Abb. 7. Xylostrechus stebbingi - eine Bockkäferart aus Asien - die sich mittlerweile im Tessin sowie auch in anderen Teiler der Schweiz ausbreitet. Foto: Doris Hölling

Abb. 8. Anisandrus maiche - ursprünglich in Ostasien beheimatet - konnte 2022 aus Fallen im Tessin bestimmt werden. Foto: Waldschutz Schweiz
Was darüber hinaus noch unternommen wird
Die Gebietsüberwachung ist aber nur ein Teil der Überwachung von bgSO in der Schweiz. Wichtig ist, dass Berufungsgruppen im Wald und in der grünen Branche über das Thema informiert sind, um diese Organismen und deren Symptome erkennen und melden zu können.
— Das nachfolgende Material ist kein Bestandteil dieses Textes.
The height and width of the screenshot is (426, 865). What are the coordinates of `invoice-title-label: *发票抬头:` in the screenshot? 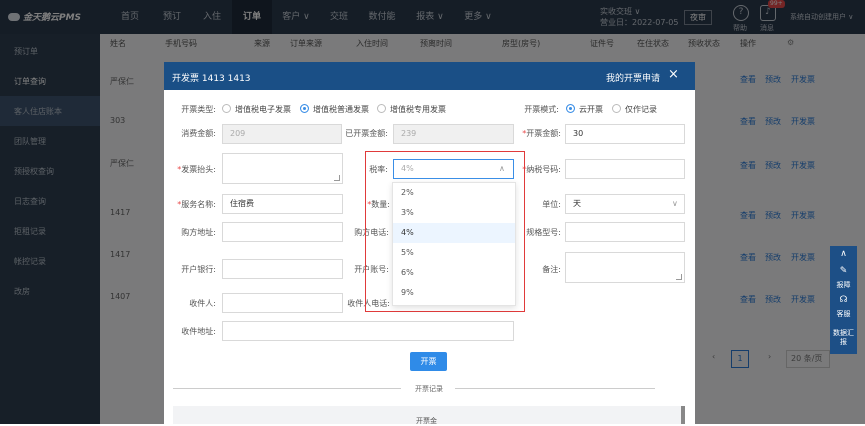 It's located at (193, 170).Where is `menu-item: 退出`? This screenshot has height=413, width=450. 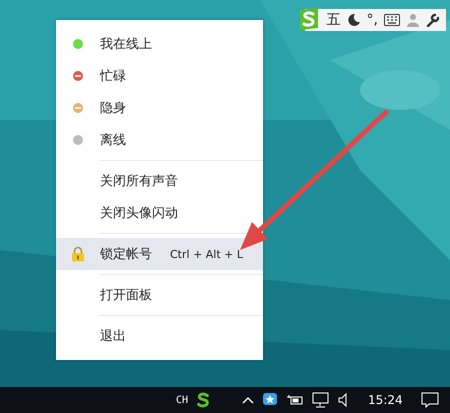 menu-item: 退出 is located at coordinates (160, 336). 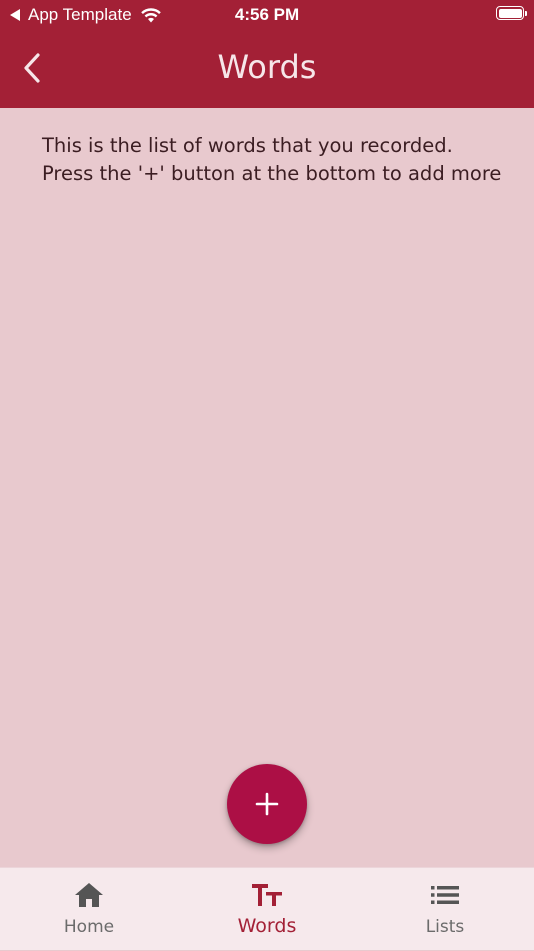 What do you see at coordinates (267, 926) in the screenshot?
I see `tab-words-label: Words` at bounding box center [267, 926].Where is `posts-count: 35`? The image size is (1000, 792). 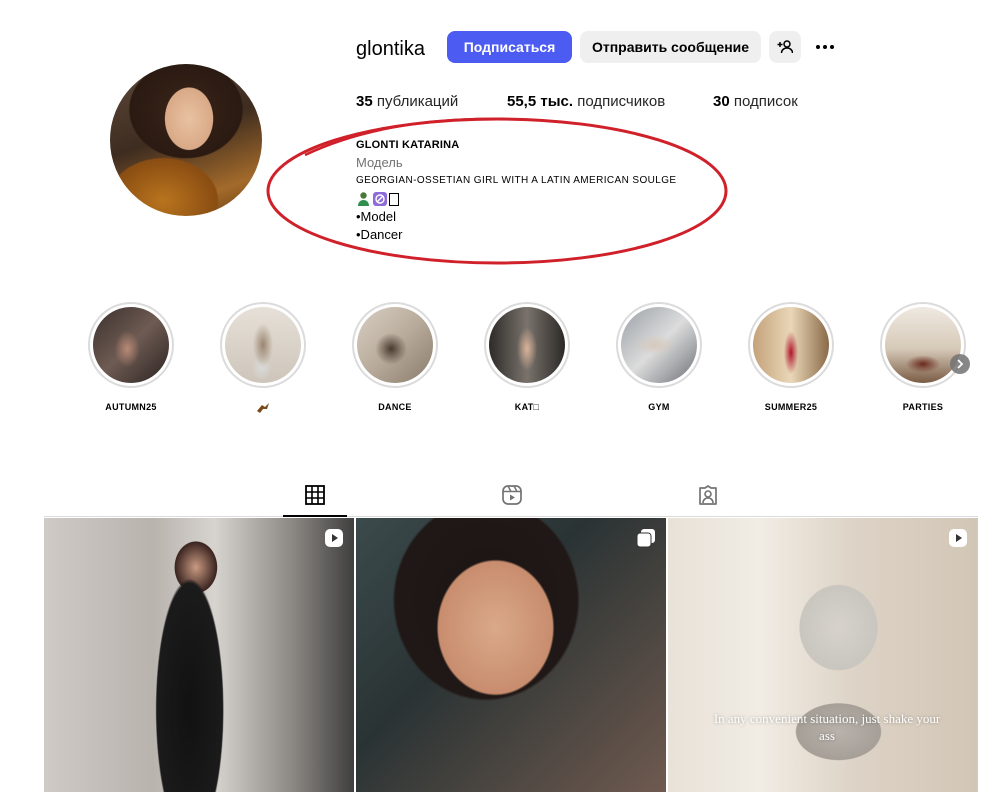
posts-count: 35 is located at coordinates (364, 102).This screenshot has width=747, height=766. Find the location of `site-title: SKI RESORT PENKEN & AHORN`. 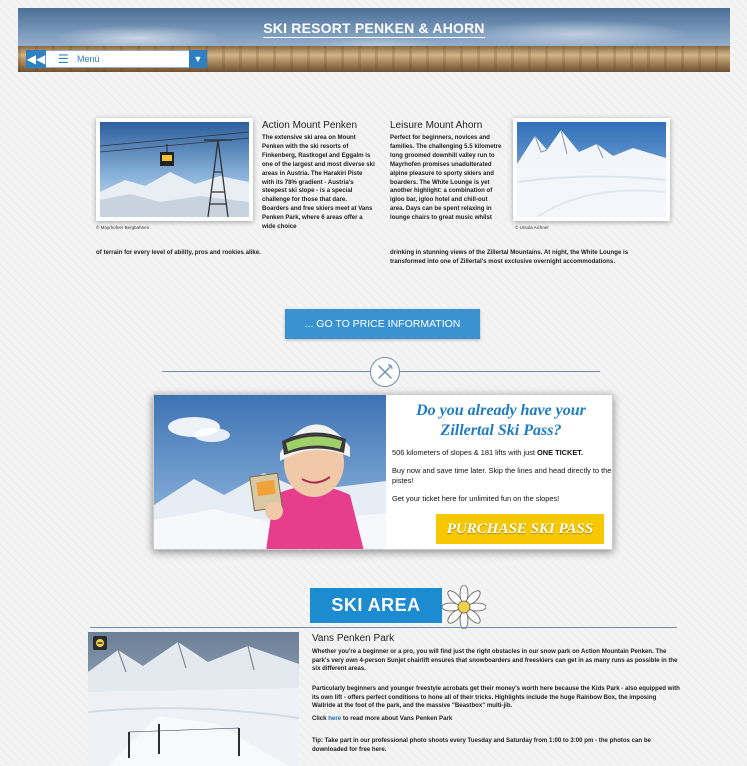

- Dafür wurden an der WSL spezifische Factsheets erarbeitet, welche hier zu finden sind. Zudem gibt es für invasive asiatische Laubholzbockkäferarten ein Merkblatt sowie zwei Praxishilfen (Symptomerkennung für die Praxis, Bestimmungshilfe).
- Weitere Informationen wie die aktuelle Befallssituation der überwachten Organismen sind auf der Webseite des BAFU erhältlich.
- Zudem führen die Forschungseinheit Waldgesundheit und biotische Interaktionen der WSL und das BAFU diverse Kurse und Schulungen durch, um die Praxis mit Informationen, Anschauungsmaterial und Übungen fit zu machen für die wichtige Früherkennung und unterstützt ggf. die Kantone bei der Bekämpfung sowie bei Schulungen, Presse- und Öffentlichkeitsarbeit etc.